___ Listed records ___
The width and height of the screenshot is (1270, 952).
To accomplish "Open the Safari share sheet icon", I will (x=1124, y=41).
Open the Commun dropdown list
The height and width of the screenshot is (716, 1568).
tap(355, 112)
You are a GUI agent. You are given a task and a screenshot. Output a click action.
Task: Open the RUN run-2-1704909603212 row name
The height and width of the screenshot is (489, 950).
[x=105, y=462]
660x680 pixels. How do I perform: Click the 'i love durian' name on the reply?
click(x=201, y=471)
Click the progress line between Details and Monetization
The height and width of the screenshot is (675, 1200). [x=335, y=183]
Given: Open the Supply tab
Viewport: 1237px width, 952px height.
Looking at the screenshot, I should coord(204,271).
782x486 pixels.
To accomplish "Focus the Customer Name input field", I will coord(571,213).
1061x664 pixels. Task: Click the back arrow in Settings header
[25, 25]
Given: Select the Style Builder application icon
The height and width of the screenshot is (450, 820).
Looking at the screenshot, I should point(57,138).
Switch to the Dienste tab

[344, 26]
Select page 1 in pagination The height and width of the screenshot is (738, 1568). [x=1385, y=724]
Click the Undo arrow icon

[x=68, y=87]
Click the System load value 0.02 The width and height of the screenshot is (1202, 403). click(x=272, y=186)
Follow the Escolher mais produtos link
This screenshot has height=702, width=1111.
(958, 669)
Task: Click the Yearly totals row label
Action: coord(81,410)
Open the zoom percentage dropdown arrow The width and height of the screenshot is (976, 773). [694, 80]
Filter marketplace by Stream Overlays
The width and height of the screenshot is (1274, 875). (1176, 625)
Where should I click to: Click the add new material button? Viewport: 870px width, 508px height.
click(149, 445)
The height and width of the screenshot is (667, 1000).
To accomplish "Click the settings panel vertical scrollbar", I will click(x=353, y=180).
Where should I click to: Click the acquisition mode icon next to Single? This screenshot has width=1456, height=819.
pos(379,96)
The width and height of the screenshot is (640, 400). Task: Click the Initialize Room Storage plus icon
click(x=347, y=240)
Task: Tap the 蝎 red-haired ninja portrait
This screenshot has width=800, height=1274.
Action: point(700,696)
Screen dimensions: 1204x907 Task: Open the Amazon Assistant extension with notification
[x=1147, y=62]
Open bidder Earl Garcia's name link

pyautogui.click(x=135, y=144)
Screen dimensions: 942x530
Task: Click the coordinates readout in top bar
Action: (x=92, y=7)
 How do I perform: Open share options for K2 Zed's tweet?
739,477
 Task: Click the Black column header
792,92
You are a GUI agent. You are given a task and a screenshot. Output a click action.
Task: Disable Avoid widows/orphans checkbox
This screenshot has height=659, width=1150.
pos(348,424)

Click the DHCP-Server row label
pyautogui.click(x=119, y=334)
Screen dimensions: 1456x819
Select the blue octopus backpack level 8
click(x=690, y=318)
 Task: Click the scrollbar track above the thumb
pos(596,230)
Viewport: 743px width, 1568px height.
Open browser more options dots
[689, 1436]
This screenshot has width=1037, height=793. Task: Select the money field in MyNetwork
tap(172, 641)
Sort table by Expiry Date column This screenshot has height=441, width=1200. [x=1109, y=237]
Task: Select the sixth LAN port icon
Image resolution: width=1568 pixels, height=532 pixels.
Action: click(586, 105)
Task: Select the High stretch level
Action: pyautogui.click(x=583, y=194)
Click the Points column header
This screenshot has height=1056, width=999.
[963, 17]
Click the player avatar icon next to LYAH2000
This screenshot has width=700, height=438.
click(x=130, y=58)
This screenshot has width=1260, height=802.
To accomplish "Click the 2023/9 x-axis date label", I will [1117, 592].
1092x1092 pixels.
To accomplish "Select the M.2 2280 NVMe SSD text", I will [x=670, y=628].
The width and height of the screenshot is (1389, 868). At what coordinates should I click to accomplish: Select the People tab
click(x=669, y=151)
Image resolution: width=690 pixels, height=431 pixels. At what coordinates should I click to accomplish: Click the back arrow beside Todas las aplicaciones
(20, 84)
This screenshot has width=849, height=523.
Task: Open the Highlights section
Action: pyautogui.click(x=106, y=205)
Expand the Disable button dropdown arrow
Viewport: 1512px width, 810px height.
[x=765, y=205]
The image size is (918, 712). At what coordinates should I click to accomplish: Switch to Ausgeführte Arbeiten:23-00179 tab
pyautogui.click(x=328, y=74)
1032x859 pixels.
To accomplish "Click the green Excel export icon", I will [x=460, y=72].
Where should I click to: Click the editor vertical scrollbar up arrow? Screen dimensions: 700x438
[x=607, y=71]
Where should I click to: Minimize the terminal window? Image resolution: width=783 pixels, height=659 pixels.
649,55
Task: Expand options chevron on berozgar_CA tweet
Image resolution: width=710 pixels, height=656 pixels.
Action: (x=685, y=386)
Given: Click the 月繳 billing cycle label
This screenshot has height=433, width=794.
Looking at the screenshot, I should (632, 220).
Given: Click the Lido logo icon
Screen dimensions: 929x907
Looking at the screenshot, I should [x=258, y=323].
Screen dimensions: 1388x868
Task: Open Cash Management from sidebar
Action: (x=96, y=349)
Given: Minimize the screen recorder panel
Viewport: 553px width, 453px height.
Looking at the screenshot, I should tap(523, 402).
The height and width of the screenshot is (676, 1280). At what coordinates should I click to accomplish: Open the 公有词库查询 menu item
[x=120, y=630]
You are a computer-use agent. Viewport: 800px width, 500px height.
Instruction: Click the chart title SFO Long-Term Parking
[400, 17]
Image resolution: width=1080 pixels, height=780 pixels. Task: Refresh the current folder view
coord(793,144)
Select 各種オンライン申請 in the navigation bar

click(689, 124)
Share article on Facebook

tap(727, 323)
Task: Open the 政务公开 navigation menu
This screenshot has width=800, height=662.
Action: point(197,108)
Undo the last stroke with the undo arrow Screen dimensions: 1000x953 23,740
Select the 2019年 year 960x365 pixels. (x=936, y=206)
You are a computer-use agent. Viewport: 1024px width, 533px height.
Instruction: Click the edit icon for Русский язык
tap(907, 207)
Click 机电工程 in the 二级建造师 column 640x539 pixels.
___
All lines that hold the word "agent" should be copied from the data.

*Answer to this task*.
You are a GUI agent. You are given a task and a screenshot. Output a click action.
You are a GUI agent. You are given a task and a screenshot. Output a click action.
You are a computer-use agent. Viewport: 800px width, 500px height.
You are a computer-use agent. Viewport: 1024px width, 533px height.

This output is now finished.